A first exhibition took place in 1958 at the Arlette Chabaud Gallery in Avignon. He won the Painting Prize from the Avignon Festival with "La femme en noir", today part of the Fondation Calvet collection (Calvet Museum). He also won the Aix-en-Provence Painting Prize the same year. A second exhibition, shared with his friend Paul Surtel, is organized in Carpentras (Chapelle du Collège) in 1960.
In 1962, unhappy with his work, he chose to return to Paris. In 1963 he visited Italy, then Brittany. In 1966, he returned to Provence, but spent several summers in Brittany.
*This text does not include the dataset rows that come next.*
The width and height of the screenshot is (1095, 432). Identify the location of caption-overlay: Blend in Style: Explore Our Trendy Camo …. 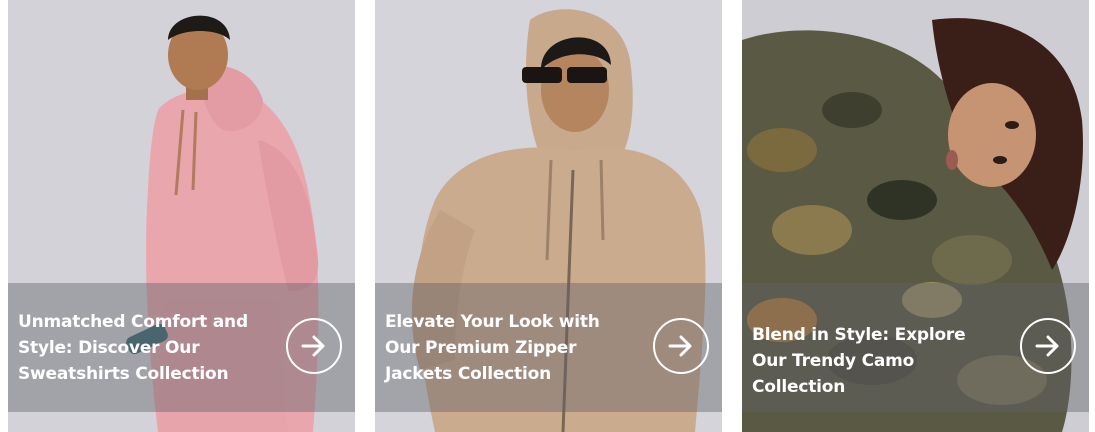
(916, 348).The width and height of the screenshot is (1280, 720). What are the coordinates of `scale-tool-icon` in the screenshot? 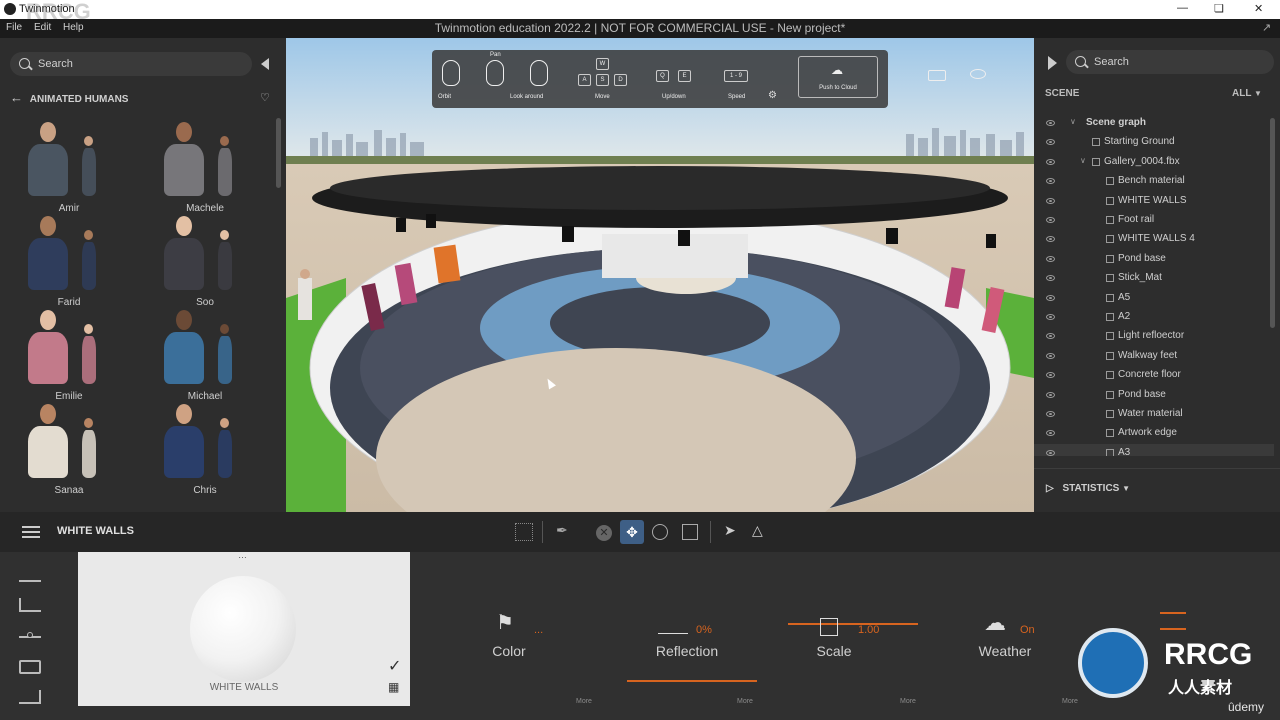 It's located at (690, 532).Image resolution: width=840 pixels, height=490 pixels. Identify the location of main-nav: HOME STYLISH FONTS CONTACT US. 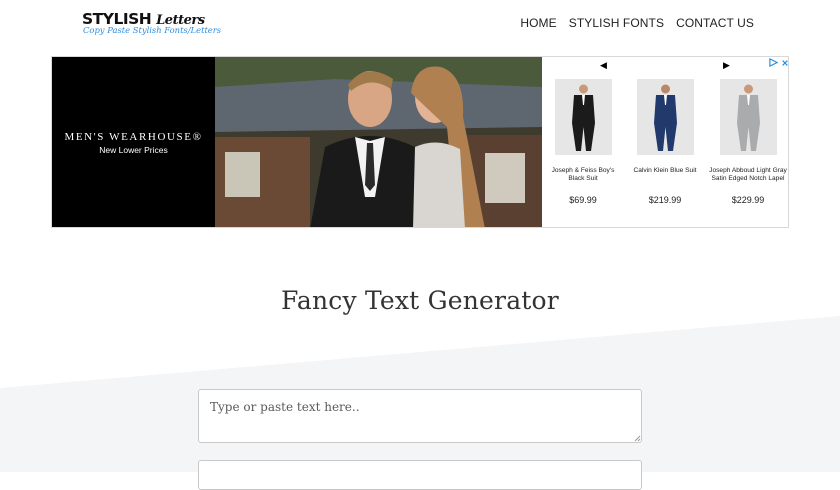
(637, 23).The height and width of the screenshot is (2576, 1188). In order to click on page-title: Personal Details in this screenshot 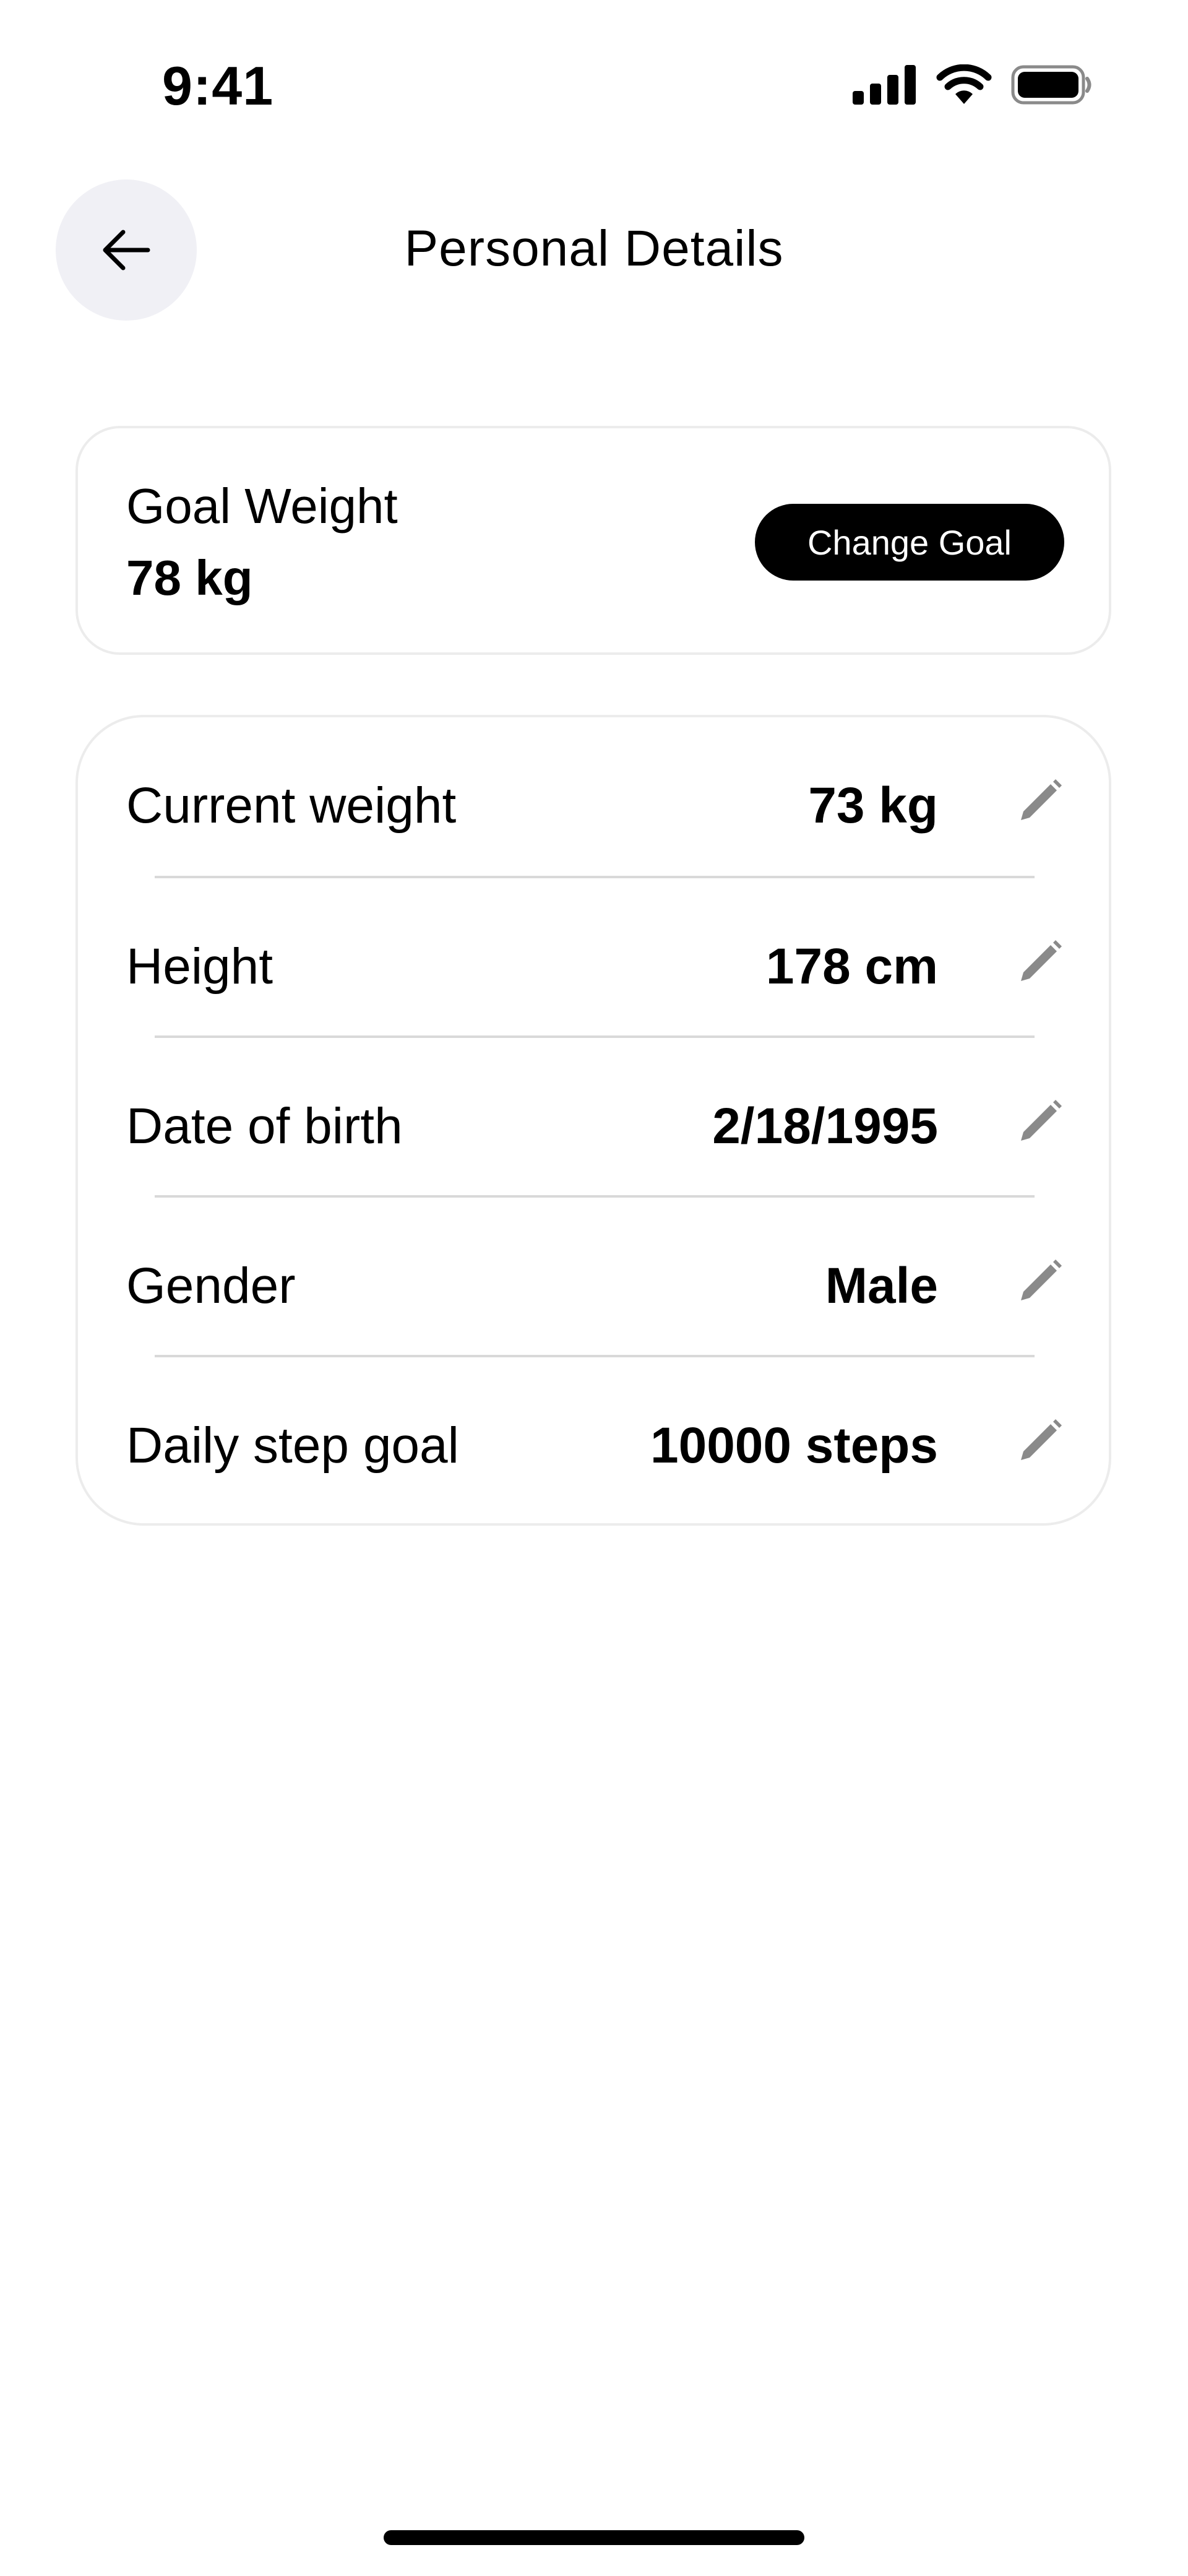, I will do `click(594, 248)`.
The following decade saw him visit Belgium, Netherlands, Spain and Italy, and show his work in Paris, at the Egypt Cultural Center, in Avignon, at the Ducastel Gallery, in the Carpentras Town-Hall and in Marseilles.
In 1975, Shahda became seriously ill. He kept on painting, but felt threatened : "One must snatch work from passing time.". During a long remission, he worked on portraits - including those of fellow artists such as painter Michel Bonnaud or writer Pierre Autin-Grenier - and self-portraits, oil or pastel drawing.
Two exhibitions take place in Carpentras in 1981 and 1984. His health deteriorated again in 1985, but he kept on working harder than ever: still lifes, self-portraits and, despite illness and exhaustion, landscapes.
He died from cancer during summer 1991 in Aix-en-Provence hospital.
Style
His style is highly personal, but has a clear link with some great painters of the past (Frans Hals, Rembrandt, Van Dyck, Goya, Velázquez, Titian and Tintoretto, or van Gogh, Cézanne, Modigliani and Soutine), as well as two of his contemporaries, Zoran Mušič and Francis Bacon, by the strength of his portraits and the refusal of abstract art.
Work
The Fondation Calvet in Avignon owns two paintings by Shahda, "La Femme en noir" from 1958 and a self-portrait from the late 70s.
The Auberive Abbey also hosts some of his work.